I am occasionally asked this question. When I explain that I blog to share an idea or experience that might offer a new or different perspective on an issue, the standard responses are a perfunctory "Oh, that's nice" or "sounds like a lot of work." Sometimes people will nod their heads and not say much of anything (translated: I really don't know what you're talking about and/or really don't care).
I'm fine with all of it. And that's because I know my place in the vast expanse of the Internet world. The Internet is changing the way we do business, stay in contact with friends, get our news, and choose products and services. Blogs are like engines--some are huge and produce alot of power, and some are smaller. I liken my blog to a little 5 hp engine that sits in the corner of the garage and hopefully starts on the first pull and cranks out some work each week.
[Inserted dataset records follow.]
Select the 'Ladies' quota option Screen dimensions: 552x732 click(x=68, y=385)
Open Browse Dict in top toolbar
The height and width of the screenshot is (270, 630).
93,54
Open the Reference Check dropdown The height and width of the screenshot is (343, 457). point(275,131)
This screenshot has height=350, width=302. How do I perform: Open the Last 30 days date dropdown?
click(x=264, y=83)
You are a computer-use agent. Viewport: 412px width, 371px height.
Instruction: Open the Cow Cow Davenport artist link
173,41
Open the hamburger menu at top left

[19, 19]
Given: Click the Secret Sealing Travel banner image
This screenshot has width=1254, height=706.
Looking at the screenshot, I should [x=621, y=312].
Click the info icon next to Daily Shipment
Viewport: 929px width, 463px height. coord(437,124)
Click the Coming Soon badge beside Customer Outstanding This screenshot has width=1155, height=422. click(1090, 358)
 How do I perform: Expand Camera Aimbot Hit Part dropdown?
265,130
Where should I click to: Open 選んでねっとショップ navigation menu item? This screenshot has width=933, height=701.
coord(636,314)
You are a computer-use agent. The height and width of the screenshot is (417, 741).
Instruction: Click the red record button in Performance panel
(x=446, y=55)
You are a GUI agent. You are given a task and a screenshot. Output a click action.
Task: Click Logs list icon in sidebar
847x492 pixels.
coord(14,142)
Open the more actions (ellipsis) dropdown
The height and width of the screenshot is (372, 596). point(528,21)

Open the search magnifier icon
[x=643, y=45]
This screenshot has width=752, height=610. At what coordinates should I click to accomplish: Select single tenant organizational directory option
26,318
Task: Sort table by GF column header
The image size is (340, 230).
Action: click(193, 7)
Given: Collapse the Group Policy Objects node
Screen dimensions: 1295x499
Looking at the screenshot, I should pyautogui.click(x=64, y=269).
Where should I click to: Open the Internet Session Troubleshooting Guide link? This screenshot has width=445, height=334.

Recently I was thinking about the lessons I've learned in over 20 years as a trial lawyer who represents people injured in all sorts of preventable calamities. The biggest lesson: that people who are hurt the worst generally complain the least. Many have fought back from ground zero: comas, brain injuries, learning to walk and talk and read again. It's amazing what they learn to celebrate and appreciate, like learning to feed or dress themselves again. Suprisingly, they are hardly ever as angry or bitter as I expect them to be. I'm no psychologist but I can only generally observe that the survival mechanism of simply fighting and clawing to get back what was lost leaves little time or energy for bitterness. And any anger tends to be compartmentalized.
I've seen this phenomenon over and over again. It is counterintuitive to how accident victims are commonly portrayed by those seeking limits on lawsuits. These victims are often painted as opportunists who are exaggerating their losses and looking to cash in on some "litigation lottery." There are lots of reasons for this belief, which I've written about previously here and here, but the root causes are insurance industry propaganda and our profession's own self inflicted wounds.
It's truly a shame, because it's yet another example of perception not squaring with reality when it comes to things like lawsuits. And if this blog helps to give certain groups a voice or set a story straight, it's worth firing up the little engine.